Sunday, 5 June 2011

A mental snapshot

Deciding what to blog about is, for me, always a little tricky as I have a fairly diverse range of interests. As such, I decided I would pick five things I have discovered this week and share them in no particular order.

Number 1: The novel Neuromancer by William Gibson. Written in 1984, this is seen as a defining work in the cyberpunk genre. It is widely credited with introducing the word ‘cyberspace’ to the language although Gibson had, in fact, used it two years previously in a short story. The concept behind the virtual reality based future it portrays was borrowed by, or possibly provided the inspiration for, the 1999 film The Matrix. Neuromancer is, apparently, going to be released as a film at some point this year, 27 years after the novel and 12 years after The Matrix presented terrifying visions of the future.

qrcodeNumber 2: QR Codes (example pictured left). I have noticed these appearing for sometime and knew (from days gone by when I knew an unhealthy amount about barcodes) that they were 2D barcodes and surmised that they were intended to be scanned by a smartphone. I now know that while they took off in Japan a couple of years ago, they are only just beginning to take more of a hold in America and Europe. They can contain a text string and are predominantly used for marketing purposes to allow (most often) a URL, contact details or geographical position (latitude/longitude) to be shared quickly and accurately. Artists and writers have already tried to adopt this form as the text length works well for short poems and, as the error correction allows for a 30% deterioration in the code while still remaining readable, there is some flexibility in the design.

Number 3: The history of Las Vegas. As a place I have been visiting with worrying regularity for the past 11 years, I have seen the city changing and growing. It has only been a city for a hundred years and realising that I have seen a tenth of its history for myself I have found a couple of books about its development from a railroad town to the entertainment Mecca it is today. Some of the people involved in its history are remarkable and it begins to become fractionally clearer why there is nowhere quite like it (despite a few pretenders) on Earth.

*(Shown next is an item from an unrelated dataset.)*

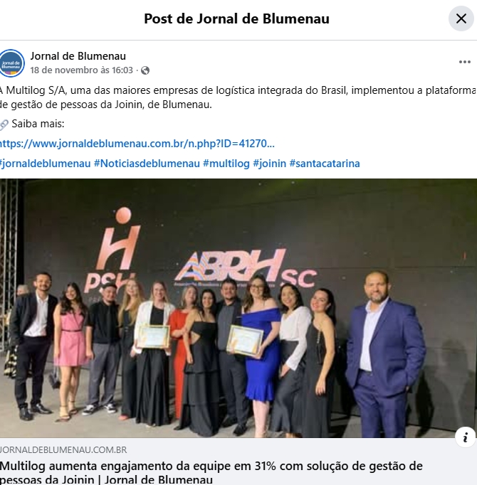
Task: Select the #santacatarina hashtag
Action: pos(325,164)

Number 4: The Russian/American novelist and philosopher Ayn Rand. Although I have only seen the first programme in the BBC series All Watched Over by Machines of Loving Grace the influence of her support of rational egoism and rejection of altruism on the development of policies and technologies in the US since the 1970s is remarkable. While the idea of technology being able to take over human decisions is a familiar one, seeing the reach of these ideas and their global impact is frightening.

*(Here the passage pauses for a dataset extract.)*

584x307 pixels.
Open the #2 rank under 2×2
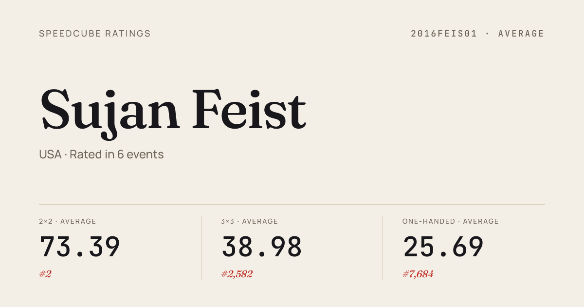click(x=45, y=274)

Number 5: The Loebner Prize. In 1950 Alan Turing asked how people could tell if machines could think. He proposed a test whereby if a human could not tell whether the responses they received in a conversation were generated by a machine or another human, the machine could be said to be thinking. Each year since 1990, Hugh Loebner has funded a competition in which the most human-like computer wins a prize; as of 2010’s competition the grand prize for a machine whose responses are indistinguishable from a human’s is still unclaimed. The book The Most Human Human describes the 2009 competition from the author’s perspective as a human subject and considers how human conversation varies from an artificial intelligence’s conversation.

2 comments:

  1. yes we also watched the Ayn Rand BBC programme. I had no idea her ideas had been so influential! I wonder if they didn't exaggerate it a bit.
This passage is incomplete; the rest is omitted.